Work item: Your task is to transcribe the data in full.

Available records:
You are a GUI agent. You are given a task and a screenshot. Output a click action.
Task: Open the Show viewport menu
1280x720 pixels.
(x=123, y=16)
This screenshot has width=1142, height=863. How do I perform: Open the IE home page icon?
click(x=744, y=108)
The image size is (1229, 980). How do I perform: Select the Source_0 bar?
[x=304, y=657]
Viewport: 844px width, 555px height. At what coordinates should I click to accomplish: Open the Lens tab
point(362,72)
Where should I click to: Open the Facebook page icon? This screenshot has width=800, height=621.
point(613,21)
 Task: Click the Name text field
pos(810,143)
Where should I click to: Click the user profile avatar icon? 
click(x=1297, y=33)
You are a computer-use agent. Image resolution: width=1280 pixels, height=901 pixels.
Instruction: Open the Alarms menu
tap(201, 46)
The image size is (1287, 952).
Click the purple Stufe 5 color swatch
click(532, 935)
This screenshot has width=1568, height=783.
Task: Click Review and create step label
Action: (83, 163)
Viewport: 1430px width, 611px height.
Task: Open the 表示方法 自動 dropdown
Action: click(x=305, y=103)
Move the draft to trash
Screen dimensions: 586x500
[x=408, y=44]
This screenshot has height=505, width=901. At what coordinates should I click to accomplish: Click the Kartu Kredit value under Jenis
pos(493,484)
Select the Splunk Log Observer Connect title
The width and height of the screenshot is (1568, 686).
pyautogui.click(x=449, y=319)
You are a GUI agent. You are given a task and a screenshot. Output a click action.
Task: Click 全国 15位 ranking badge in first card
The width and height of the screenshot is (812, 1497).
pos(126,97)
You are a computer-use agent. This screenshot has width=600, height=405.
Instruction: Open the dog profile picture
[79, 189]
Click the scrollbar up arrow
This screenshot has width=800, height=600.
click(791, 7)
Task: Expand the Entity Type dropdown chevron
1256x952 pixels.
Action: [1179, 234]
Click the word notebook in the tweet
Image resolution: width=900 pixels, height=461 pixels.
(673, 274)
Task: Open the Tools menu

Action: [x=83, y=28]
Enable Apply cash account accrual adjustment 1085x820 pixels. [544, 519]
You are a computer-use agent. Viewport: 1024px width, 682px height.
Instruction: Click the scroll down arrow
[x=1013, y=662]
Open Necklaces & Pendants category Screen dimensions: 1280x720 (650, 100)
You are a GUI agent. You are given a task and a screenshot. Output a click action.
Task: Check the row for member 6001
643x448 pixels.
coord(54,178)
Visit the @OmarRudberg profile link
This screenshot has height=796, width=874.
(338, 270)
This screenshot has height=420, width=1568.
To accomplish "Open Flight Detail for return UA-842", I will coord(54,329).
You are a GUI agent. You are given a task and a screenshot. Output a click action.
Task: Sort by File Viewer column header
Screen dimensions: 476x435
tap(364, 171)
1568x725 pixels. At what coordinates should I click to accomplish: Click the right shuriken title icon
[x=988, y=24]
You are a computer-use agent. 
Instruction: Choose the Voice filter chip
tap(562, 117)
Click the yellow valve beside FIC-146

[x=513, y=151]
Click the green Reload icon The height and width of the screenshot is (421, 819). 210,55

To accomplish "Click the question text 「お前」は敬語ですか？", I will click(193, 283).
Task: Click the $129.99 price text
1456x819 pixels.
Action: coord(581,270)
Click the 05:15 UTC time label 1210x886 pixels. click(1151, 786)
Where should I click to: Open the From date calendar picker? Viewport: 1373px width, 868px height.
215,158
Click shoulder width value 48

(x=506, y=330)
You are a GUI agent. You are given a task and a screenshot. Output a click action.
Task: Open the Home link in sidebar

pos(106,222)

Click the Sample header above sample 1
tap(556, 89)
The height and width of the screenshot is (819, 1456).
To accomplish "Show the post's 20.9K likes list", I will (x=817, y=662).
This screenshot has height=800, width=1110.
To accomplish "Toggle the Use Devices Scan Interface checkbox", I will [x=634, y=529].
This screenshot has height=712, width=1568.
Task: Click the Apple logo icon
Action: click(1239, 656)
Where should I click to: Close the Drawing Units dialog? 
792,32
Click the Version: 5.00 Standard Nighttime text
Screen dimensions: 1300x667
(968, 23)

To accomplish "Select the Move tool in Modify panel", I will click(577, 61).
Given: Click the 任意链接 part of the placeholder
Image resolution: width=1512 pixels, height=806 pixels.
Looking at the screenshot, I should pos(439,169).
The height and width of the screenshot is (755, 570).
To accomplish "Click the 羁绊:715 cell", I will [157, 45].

Reply:
You are a GUI agent. You are given a task and a screenshot. Output a click action.
Task: Open the Show viewport menu
1280x720 pixels.
(x=123, y=16)
This screenshot has width=1142, height=863. How do I perform: Open the IE home page icon?
click(x=744, y=108)
The image size is (1229, 980). How do I perform: Select the Source_0 bar?
[x=304, y=657]
Viewport: 844px width, 555px height. At what coordinates should I click to accomplish: Open the Lens tab
point(362,72)
Where should I click to: Open the Facebook page icon? This screenshot has width=800, height=621.
point(613,21)
 Task: Click the Name text field
pos(810,143)
Where should I click to: Click the user profile avatar icon? 
click(x=1297, y=33)
You are a computer-use agent. Image resolution: width=1280 pixels, height=901 pixels.
Instruction: Open the Alarms menu
tap(201, 46)
The image size is (1287, 952).
Click the purple Stufe 5 color swatch
click(532, 935)
This screenshot has width=1568, height=783.
Task: Click Review and create step label
Action: (83, 163)
Viewport: 1430px width, 611px height.
Task: Open the 表示方法 自動 dropdown
Action: click(x=305, y=103)
Move the draft to trash
Screen dimensions: 586x500
[x=408, y=44]
This screenshot has height=505, width=901. At what coordinates should I click to accomplish: Click the Kartu Kredit value under Jenis
pos(493,484)
Select the Splunk Log Observer Connect title
The width and height of the screenshot is (1568, 686).
pyautogui.click(x=449, y=319)
You are a GUI agent. You are given a task and a screenshot. Output a click action.
Task: Click 全国 15位 ranking badge in first card
The width and height of the screenshot is (812, 1497).
pos(126,97)
You are a computer-use agent. This screenshot has width=600, height=405.
Instruction: Open the dog profile picture
[79, 189]
Click the scrollbar up arrow
This screenshot has width=800, height=600.
click(791, 7)
Task: Expand the Entity Type dropdown chevron
1256x952 pixels.
Action: [1179, 234]
Click the word notebook in the tweet
Image resolution: width=900 pixels, height=461 pixels.
(673, 274)
Task: Open the Tools menu

Action: [x=83, y=28]
Enable Apply cash account accrual adjustment 1085x820 pixels. [544, 519]
You are a computer-use agent. Viewport: 1024px width, 682px height.
Instruction: Click the scroll down arrow
[x=1013, y=662]
Open Necklaces & Pendants category Screen dimensions: 1280x720 (650, 100)
You are a GUI agent. You are given a task and a screenshot. Output a click action.
Task: Check the row for member 6001
643x448 pixels.
coord(54,178)
Visit the @OmarRudberg profile link
This screenshot has height=796, width=874.
(338, 270)
This screenshot has height=420, width=1568.
To accomplish "Open Flight Detail for return UA-842", I will coord(54,329).
You are a GUI agent. You are given a task and a screenshot. Output a click action.
Task: Sort by File Viewer column header
Screen dimensions: 476x435
tap(364, 171)
1568x725 pixels. At what coordinates should I click to accomplish: Click the right shuriken title icon
[x=988, y=24]
You are a computer-use agent. 
Instruction: Choose the Voice filter chip
tap(562, 117)
Click the yellow valve beside FIC-146

[x=513, y=151]
Click the green Reload icon The height and width of the screenshot is (421, 819). 210,55

To accomplish "Click the question text 「お前」は敬語ですか？", I will click(193, 283).
Task: Click the $129.99 price text
1456x819 pixels.
Action: coord(581,270)
Click the 05:15 UTC time label 1210x886 pixels. click(1151, 786)
Where should I click to: Open the From date calendar picker? Viewport: 1373px width, 868px height.
215,158
Click shoulder width value 48

(x=506, y=330)
You are a GUI agent. You are given a task and a screenshot. Output a click action.
Task: Open the Home link in sidebar

pos(106,222)

Click the Sample header above sample 1
tap(556, 89)
The height and width of the screenshot is (819, 1456).
To accomplish "Show the post's 20.9K likes list", I will (x=817, y=662).
This screenshot has height=800, width=1110.
To accomplish "Toggle the Use Devices Scan Interface checkbox", I will [x=634, y=529].
This screenshot has height=712, width=1568.
Task: Click the Apple logo icon
Action: click(1239, 656)
Where should I click to: Close the Drawing Units dialog? 
792,32
Click the Version: 5.00 Standard Nighttime text
Screen dimensions: 1300x667
(968, 23)

To accomplish "Select the Move tool in Modify panel", I will click(577, 61).
Given: Click the 任意链接 part of the placeholder
Image resolution: width=1512 pixels, height=806 pixels.
Looking at the screenshot, I should pos(439,169).
The height and width of the screenshot is (755, 570).
To accomplish "Click the 羁绊:715 cell", I will [157, 45].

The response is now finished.